Electroacupuncture promotes synaptic plasticity in rats with chronic inflammatory pain-related depression by upregulating BDNF/TrkB/CREB signaling pathway

Chronic inflammatory pain (CIP) frequently coincides with depression among patients. The onset and development of pain and depression are associated with altered neural synaptic plasticity. Electroacupuncture (EA) can effectively relieve CIP and depression. However, the underlying mechanisms have not been fully illustrated.

EA improves pain and depressive behaviors in CIPD rats, and the mechanism may be related to synaptic plasticity mediated by the BDNF/TrKB/CREB signaling pathway.

Rats were divided into four groups: 0.9% normal saline group, complete Freund's adjuvant (CFA) group, CFA + duloxetine group, and CFA + EA group.

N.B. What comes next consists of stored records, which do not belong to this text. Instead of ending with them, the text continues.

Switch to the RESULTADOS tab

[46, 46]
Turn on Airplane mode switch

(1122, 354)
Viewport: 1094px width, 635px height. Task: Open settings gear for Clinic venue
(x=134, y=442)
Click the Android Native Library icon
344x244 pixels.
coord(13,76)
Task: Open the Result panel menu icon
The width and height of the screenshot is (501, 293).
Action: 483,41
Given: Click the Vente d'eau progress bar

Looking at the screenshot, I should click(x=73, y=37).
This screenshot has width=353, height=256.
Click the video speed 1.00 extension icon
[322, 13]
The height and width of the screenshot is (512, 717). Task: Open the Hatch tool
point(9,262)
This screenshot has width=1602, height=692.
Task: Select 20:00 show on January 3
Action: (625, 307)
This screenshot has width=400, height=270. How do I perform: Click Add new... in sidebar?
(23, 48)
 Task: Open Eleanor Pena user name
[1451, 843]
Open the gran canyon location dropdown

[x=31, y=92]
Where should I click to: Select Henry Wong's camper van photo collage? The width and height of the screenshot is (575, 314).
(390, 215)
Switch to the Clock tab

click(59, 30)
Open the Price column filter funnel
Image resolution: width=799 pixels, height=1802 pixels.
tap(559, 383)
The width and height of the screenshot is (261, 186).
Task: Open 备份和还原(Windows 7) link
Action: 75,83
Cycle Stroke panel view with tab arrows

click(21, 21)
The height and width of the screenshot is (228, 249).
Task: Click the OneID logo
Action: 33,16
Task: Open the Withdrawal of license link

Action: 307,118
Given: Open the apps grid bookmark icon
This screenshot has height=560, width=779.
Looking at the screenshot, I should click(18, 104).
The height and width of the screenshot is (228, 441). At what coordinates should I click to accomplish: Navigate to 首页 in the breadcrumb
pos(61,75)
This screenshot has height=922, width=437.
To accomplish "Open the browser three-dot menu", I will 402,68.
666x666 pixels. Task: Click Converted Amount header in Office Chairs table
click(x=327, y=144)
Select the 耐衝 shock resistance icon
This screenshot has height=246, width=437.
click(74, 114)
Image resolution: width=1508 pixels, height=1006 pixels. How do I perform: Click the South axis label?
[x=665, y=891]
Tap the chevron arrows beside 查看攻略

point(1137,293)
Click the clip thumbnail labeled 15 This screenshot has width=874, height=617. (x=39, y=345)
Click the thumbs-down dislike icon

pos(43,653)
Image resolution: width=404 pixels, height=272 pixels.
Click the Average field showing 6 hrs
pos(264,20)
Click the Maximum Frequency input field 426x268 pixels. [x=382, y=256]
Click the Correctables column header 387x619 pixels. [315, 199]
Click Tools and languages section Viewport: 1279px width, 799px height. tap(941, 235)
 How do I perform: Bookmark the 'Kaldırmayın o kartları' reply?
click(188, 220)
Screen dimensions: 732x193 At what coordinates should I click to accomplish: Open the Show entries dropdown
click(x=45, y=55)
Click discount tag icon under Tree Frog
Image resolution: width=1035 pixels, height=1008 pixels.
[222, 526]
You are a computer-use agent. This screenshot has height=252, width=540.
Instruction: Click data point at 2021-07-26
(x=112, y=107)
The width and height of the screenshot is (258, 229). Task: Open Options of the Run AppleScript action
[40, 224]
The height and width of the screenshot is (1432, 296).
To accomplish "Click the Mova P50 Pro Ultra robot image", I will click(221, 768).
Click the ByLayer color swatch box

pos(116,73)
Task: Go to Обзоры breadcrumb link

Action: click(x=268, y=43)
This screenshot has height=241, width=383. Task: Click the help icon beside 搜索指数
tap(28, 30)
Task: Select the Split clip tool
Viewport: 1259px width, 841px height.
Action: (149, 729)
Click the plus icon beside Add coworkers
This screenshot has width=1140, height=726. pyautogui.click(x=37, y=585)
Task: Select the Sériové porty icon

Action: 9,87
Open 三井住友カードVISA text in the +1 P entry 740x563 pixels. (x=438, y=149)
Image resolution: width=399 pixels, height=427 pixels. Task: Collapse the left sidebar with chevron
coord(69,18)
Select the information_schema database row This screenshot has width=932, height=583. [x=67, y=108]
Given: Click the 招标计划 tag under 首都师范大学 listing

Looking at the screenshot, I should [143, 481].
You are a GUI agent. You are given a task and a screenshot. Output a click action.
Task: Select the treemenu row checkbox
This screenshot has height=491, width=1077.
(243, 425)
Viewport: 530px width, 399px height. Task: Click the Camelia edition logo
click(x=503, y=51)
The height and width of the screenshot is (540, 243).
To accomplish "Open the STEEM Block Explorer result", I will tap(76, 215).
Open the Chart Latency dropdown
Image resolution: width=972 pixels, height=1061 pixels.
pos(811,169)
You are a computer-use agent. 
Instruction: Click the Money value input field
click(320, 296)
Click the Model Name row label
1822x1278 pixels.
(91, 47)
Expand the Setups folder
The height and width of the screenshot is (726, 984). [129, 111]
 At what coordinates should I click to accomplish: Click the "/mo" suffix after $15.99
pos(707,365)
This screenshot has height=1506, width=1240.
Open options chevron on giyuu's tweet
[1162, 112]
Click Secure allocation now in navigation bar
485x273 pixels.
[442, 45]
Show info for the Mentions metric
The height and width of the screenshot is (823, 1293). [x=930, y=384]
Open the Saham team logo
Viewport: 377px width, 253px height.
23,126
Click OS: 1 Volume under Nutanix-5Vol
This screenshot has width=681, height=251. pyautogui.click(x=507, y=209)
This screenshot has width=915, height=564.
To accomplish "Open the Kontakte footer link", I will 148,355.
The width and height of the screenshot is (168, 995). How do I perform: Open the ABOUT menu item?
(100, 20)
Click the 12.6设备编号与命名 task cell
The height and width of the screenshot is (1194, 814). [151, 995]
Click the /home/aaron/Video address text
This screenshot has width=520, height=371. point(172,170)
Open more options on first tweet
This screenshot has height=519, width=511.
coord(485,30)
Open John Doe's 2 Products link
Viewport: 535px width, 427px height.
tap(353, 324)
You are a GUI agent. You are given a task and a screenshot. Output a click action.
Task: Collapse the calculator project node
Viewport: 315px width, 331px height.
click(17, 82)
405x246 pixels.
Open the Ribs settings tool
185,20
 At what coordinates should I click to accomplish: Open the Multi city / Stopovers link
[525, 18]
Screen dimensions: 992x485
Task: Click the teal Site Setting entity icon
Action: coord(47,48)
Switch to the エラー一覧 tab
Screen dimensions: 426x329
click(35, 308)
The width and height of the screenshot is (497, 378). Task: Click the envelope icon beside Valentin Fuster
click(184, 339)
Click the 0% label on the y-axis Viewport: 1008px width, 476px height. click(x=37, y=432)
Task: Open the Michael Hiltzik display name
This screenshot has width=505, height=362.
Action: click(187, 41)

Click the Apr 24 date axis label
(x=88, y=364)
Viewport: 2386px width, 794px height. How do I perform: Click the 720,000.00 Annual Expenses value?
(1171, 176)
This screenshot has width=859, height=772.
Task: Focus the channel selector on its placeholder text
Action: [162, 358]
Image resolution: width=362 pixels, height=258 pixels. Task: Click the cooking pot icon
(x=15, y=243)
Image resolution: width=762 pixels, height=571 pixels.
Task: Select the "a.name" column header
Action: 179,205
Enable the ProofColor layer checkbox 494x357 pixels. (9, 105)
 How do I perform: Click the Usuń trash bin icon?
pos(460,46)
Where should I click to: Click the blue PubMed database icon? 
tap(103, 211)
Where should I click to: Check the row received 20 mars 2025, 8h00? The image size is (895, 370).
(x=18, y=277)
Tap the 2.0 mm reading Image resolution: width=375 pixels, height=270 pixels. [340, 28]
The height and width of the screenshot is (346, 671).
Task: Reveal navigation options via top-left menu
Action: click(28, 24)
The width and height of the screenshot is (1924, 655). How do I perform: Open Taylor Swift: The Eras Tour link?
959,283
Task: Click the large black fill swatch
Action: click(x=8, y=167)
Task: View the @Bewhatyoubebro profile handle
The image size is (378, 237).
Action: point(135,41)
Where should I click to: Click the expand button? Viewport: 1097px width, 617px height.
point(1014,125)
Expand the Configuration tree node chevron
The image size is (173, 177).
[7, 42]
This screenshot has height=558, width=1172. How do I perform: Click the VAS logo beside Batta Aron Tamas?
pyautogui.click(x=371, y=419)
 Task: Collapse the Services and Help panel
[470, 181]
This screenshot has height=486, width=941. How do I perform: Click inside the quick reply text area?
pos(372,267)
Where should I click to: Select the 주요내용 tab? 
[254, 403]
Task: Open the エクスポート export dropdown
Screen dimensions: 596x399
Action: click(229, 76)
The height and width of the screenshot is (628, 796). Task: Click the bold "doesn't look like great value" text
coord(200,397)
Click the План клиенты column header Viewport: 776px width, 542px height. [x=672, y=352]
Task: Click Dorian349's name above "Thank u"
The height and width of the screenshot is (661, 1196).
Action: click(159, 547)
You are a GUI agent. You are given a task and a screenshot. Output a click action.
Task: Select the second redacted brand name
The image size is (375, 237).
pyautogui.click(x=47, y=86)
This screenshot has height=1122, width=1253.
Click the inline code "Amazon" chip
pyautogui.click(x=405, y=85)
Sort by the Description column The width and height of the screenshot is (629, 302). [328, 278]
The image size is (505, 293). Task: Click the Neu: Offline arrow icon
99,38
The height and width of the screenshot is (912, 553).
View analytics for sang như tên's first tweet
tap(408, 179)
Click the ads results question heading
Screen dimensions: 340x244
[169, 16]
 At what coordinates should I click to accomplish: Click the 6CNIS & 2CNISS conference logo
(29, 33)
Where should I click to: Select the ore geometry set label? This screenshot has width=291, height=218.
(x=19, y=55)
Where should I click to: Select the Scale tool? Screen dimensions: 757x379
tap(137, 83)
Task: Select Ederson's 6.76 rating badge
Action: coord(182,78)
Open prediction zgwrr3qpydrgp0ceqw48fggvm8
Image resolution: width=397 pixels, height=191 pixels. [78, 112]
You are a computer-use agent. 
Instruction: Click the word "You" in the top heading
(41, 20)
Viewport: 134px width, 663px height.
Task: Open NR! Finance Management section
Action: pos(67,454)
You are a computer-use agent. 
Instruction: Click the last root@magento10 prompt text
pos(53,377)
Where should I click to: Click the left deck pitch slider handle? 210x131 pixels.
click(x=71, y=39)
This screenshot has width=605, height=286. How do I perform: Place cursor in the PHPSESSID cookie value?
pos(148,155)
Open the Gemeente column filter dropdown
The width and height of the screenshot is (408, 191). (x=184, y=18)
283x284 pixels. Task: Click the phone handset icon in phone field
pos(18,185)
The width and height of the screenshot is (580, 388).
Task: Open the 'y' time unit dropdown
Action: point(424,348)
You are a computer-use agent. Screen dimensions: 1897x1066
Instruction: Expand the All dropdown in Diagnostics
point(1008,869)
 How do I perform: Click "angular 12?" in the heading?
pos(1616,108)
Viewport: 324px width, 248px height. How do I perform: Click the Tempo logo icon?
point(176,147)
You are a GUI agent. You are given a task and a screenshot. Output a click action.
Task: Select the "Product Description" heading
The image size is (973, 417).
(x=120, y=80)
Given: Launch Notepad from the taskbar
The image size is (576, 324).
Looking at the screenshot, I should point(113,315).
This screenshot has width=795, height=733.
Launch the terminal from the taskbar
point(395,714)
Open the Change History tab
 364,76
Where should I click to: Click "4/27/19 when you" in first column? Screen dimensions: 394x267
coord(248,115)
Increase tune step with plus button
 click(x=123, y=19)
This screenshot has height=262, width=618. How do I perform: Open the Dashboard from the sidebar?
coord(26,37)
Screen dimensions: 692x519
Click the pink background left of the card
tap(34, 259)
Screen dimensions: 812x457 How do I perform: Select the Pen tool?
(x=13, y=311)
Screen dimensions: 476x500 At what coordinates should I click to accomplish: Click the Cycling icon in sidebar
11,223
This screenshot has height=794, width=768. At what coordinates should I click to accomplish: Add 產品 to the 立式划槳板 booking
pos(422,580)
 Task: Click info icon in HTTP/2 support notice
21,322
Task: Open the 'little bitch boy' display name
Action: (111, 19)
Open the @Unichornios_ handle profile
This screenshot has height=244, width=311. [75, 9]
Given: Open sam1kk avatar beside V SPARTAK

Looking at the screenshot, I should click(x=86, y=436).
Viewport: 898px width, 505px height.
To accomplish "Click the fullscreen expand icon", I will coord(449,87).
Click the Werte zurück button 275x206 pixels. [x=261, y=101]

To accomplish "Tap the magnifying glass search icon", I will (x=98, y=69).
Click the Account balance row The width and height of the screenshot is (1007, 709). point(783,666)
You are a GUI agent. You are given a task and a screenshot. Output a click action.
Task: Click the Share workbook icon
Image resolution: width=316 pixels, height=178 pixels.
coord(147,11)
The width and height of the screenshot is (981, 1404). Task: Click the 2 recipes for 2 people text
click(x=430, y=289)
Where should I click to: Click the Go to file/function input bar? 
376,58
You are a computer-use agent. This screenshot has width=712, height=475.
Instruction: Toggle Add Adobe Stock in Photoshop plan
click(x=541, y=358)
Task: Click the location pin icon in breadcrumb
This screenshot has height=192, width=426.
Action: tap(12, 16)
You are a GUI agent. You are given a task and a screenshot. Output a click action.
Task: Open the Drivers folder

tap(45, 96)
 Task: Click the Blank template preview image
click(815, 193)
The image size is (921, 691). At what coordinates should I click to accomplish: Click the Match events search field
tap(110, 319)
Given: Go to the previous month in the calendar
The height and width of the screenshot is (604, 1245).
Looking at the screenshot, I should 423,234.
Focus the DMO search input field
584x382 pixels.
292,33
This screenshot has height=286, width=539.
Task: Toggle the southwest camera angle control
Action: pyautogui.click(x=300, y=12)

Pain hypersensitivity was detected by mechanical withdrawal threshold and thermal paw withdrawal latency, and the depression level was gauged using the open field test, the sucrose preference test, and the forced swimming test. The morphology of the hippocampal neurons was observed using Nissl staining. The protein expression levels of synuclein (Syn), postsynaptic density protein-95 (PSD-95), brain-derived neurotrophic factors (BDNFs), tyrosine-protein kinase B (TrKB), p-TrkB, cAMP response element binding protein (CREB), and p-CREB were measured by western blotting and immunofluorescence staining. BDNF and TrkB mRNA expression were detected using quantitative real-time polymerase chain reaction (PCR) (qRT-PCR). The content of 5-hydroxytryptamine (5-HT) and γ-aminobutyric acid (GABA) was detected using enzyme-linked immunosorbent assay, and the glutamic acid (Glu) content was determined using the ultraviolet colorimetry method. The hippocampal neuron ultrastructure was observed using transmission electron microscopy.

To explore whether EA can relieve CIP and depression by regulating hippocampal synaptic plasticity, and the present study offers foundational evidence for the efficacy of EA in treating CIP-related depression (CIPD).

EA could alleviate CIP and related depressive behaviors as well as protect the hippocampal neuronal structure from damage and regulate 5-HT/GABA/Glu levels in the hippocampus. Additionally, EA could significantly increase the expression of synapse-associated proteins such as PSD-95 and Syn by activating the BDNF/TrKB/CREB signaling pathway.